* Goal of the exercise *
Below is a listing; give only the number of its lines that contain the word "Given".

* Provided records *
BEGIN

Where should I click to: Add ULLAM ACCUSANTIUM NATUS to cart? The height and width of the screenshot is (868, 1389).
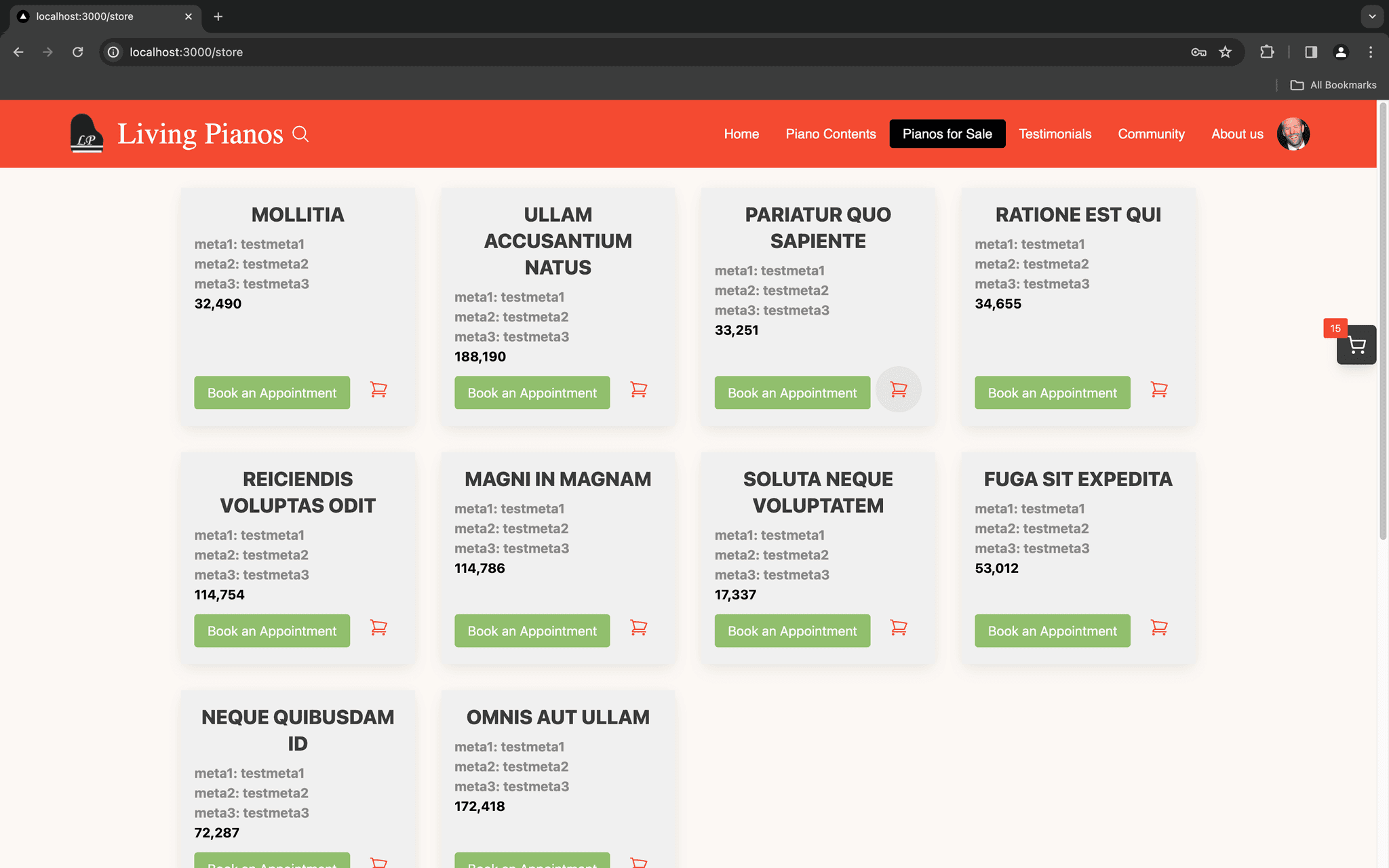[638, 390]
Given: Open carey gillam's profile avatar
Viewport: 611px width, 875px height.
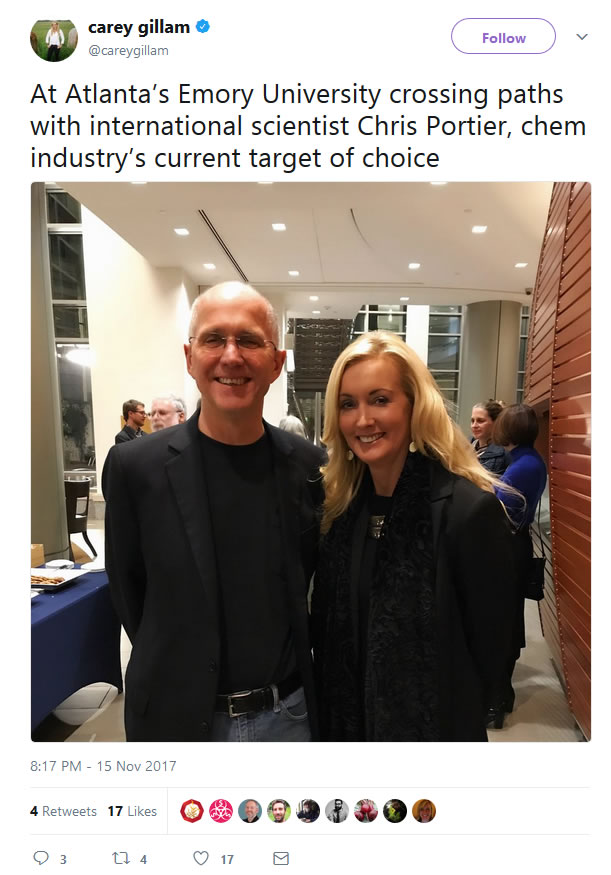Looking at the screenshot, I should (54, 40).
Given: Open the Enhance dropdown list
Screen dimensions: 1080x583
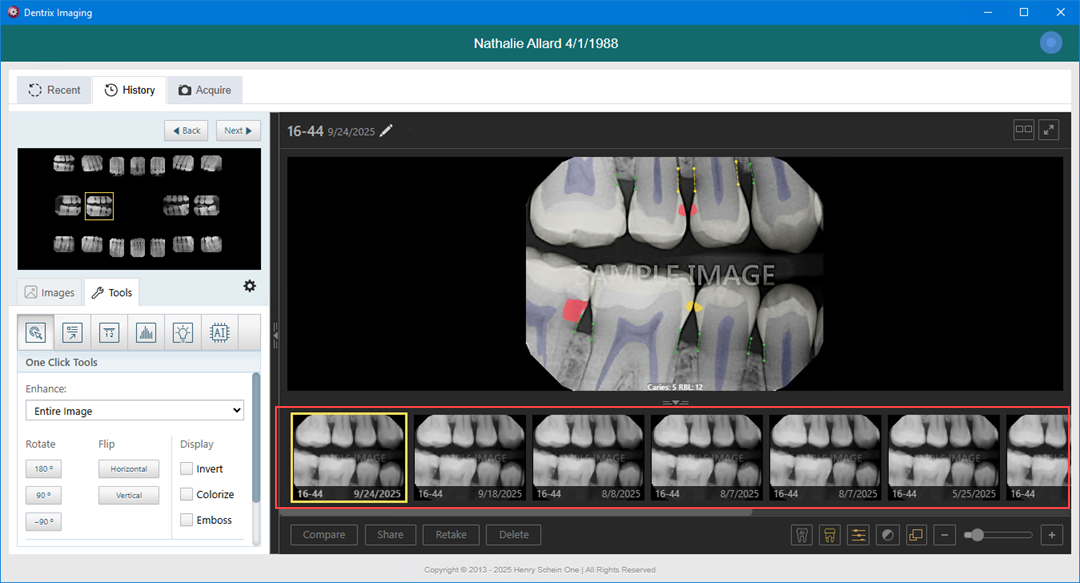Looking at the screenshot, I should point(134,411).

END

* Written response *
2